Voilà comment souvent on se représente une guerrière armée d'une hache à deux mais !
Illustration : Valeithel

La hache : une arme diversifiée

Un outil utilisable à la guerre

Avant d'être une arme la hache est d'abord un outil utilisé depuis la préhistoire jusqu'à nos jours pour tout ce qui a trait au travail du bois, de l'abattage des arbres au travail de la charpente, la tonnellerie ou même la fabrication de sabots. Toutes les haches ont un fer tranchant et un manche, on joue sur le poids du fer, le tranchant qui écarte les fibres et le manche qui permet d'utiliser la force centrifuge. Ce sont là les grands principes car on constate vite qu'il existe des formes très spécifiques en fonction de l'usage que l'on veut en faire. la variété des formes de fer et des longueurs de manches est donc immense et l'expérience a spécialisé les outils.

 Assortiment de haches à la Maison de la Vannerie (Fayl-Billot, Haute-Marne). Hache de charpentier, hachereau de tonnelier, doloire de tonnelier pour dégrossir les pièces de bois, hache à fossés, hache de sabotier, hache de couvreur.
Parmi ces outils certains ont cependant pu être utilisés à la guerre faute d'avoir une arme spécialisée dans le cas de paysans ou de guerriers, c'est à dire de personnes destinées à se battre par statut social comme les hommes libres des mondes germaniques ou scandinaves. De même, des sapeurs travaillant avec leurs outils dont des haches, ont régulièrement été amenés à se défendre avec ce qu'ils avaient sous la main. Et il faut reconnaître que la plupart des haches sont des armes tout à fait efficaces à la guerre, capables de fendre un crâne ou même de défoncer un casque par un coup bien asséné.

Il a existé, évidemment, des haches spécifiques à la guerre, mais nos sources iconographiques nous montrent aussi assez souvent des haches-outils utilisées au combat. Celles-ci sont plutôt des haches de charpentier (utilisées par les sapeurs) et se reconnaissent assez bien à leurs fers rectangulaires. On retiendra donc qu'il n'est pas du tout illégitime d'utiliser une hache-outil dans un combat de spectacle tant que c'est compatible avec le personnage censé la manier.

Hache charpentier dans le Psautier d’Or de Saint Gall (St. Gallen, Stiftsbibliothek, Cod. Sang. 22)

Les haches de bataille à deux mains jusqu'au XIVe siècle

On en vient donc aux haches spécifiquement destinées au combat. La plupart d'entre elles dérivent de la hache dite "danoise" du IXe siècle et de son grand fer. Le terme est ainsi employé par les contemporains pour une hache en fait utilisée dans toute l'Europe du Nord au moins. Le fer des ces haches est en forme de croissant, le plus souvent symétrique, avec des cornes et souvent un peu incliné vers le bas pour une meilleure frappe. On peut supposer que le côté arrondi permet de mieux entailler en glissant un peu à la manière d'une lame de sabre ce qui augmente le pouvoir vulnérant face aux adversaires sans armure. Néanmoins c'est d'abord le poids et la force centrifuge qui "feront le travail" dans la plupart des cas.

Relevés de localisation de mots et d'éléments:
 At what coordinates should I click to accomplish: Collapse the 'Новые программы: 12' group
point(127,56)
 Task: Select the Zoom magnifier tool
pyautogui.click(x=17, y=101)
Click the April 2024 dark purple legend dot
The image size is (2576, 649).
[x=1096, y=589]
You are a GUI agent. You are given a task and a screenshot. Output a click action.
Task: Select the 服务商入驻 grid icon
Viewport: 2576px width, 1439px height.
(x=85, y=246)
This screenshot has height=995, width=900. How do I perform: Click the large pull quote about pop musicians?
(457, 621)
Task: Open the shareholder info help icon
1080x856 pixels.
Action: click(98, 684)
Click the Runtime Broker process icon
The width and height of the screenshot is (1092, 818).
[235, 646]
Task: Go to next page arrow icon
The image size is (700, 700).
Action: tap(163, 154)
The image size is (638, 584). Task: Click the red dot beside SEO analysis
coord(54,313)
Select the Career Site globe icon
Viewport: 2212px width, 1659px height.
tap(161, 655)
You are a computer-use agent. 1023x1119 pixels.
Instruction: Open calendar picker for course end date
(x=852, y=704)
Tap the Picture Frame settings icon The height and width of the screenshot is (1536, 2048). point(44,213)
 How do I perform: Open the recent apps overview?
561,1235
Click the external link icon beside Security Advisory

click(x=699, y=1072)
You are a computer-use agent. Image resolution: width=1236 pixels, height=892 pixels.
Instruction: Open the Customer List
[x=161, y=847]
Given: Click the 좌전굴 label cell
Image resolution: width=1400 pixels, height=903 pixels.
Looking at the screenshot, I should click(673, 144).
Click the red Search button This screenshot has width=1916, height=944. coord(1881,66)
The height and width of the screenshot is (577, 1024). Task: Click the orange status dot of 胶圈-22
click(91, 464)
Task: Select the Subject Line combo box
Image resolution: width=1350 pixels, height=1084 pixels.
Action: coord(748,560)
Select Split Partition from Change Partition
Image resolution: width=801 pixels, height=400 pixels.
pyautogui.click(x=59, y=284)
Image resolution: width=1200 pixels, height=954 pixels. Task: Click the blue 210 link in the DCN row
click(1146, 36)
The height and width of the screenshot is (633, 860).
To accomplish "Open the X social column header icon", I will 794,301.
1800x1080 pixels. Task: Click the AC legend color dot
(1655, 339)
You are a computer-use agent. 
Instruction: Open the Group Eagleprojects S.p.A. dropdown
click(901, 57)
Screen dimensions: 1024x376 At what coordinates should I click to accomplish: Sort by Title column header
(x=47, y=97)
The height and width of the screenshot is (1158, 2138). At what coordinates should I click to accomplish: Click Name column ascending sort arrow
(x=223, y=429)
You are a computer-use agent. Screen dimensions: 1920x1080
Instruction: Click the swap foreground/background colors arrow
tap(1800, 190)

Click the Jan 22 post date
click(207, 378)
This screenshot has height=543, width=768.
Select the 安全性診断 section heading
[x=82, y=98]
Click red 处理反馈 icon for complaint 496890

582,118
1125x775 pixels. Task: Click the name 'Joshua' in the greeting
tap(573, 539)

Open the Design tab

**EXERCICES À RÉALISER**
• A. D'après le passage sur la hache, à quoi reconnaît-on les haches de charpentier utilisées au combat ?
• B. Réécrivez le listing de la ligne contenant "The image size is (638, 584)." jusqu'à la ligne contenant "Tap the Picture" incluse, en remplaçant "icon" par "button". Ne donnez que ces lignes.

**CORRIGÉ DES EXERCICES**
• A. À leurs fers rectangulaires.

• B.
The image size is (638, 584). Task: Click the red dot beside SEO analysis
coord(54,313)
Select the Career Site globe button
Viewport: 2212px width, 1659px height.
tap(161, 655)
You are a computer-use agent. 1023x1119 pixels.
Instruction: Open calendar picker for course end date
(x=852, y=704)
Tap the Picture Frame settings button The height and width of the screenshot is (1536, 2048). point(44,213)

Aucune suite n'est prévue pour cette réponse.